** AVAILABLE DATA follows **
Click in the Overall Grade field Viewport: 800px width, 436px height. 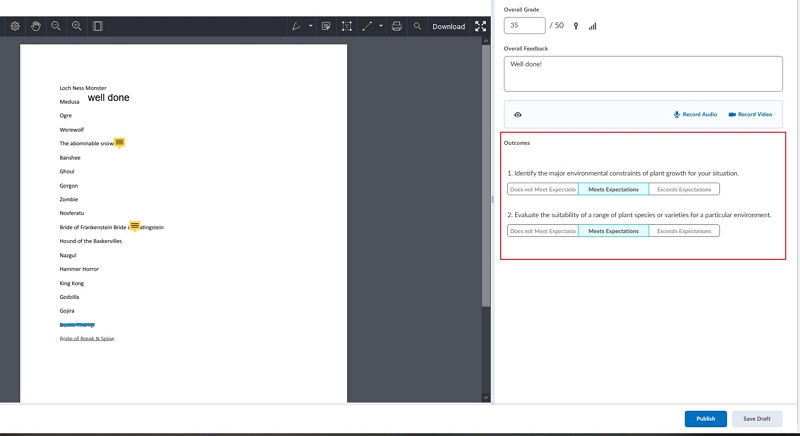pyautogui.click(x=524, y=25)
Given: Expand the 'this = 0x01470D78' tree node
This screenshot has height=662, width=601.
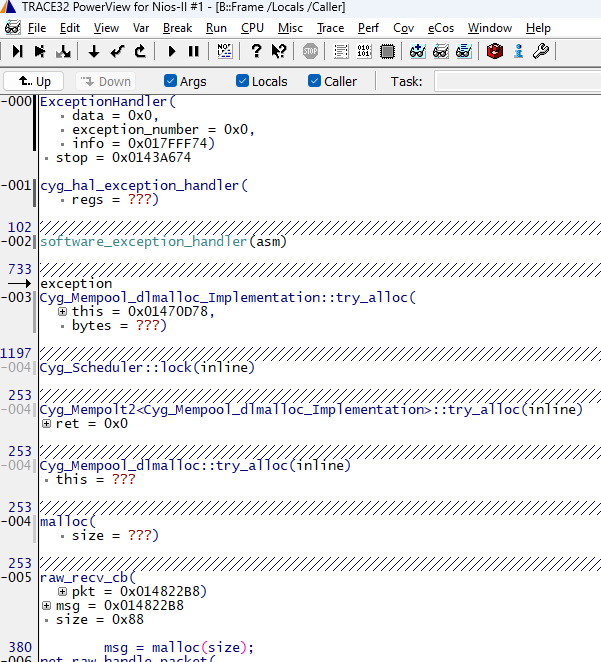Looking at the screenshot, I should tap(62, 312).
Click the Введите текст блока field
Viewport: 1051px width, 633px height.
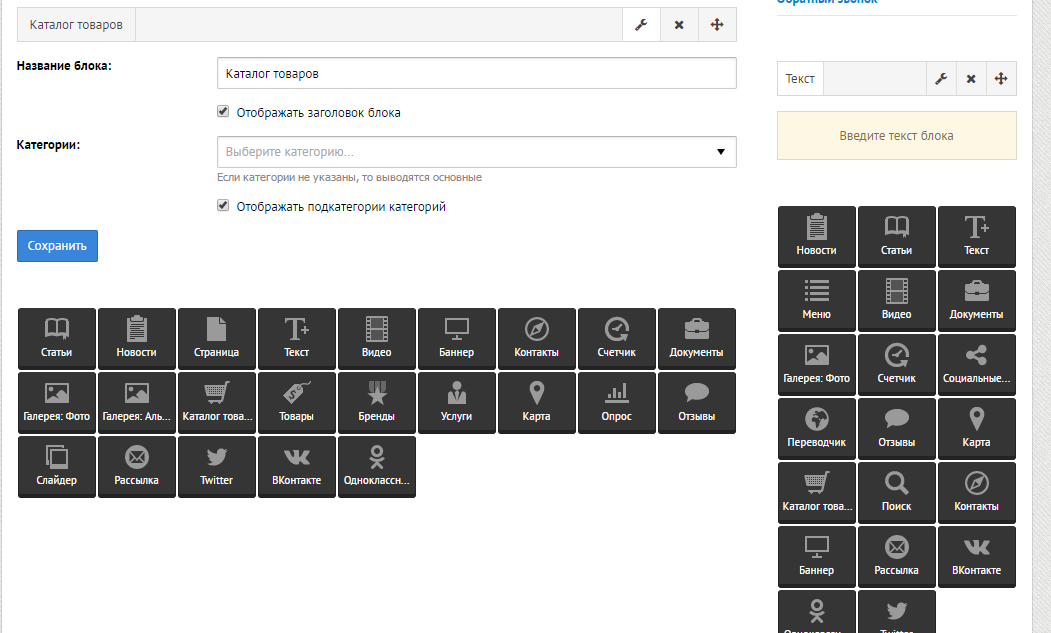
** End of AVAILABLE DATA **
Leaving pictures aside, give again word for word each line from the one with "Click the Введите текст блока field" to the final line of the entries.

Click the Введите текст блока field
Viewport: 1051px width, 633px height.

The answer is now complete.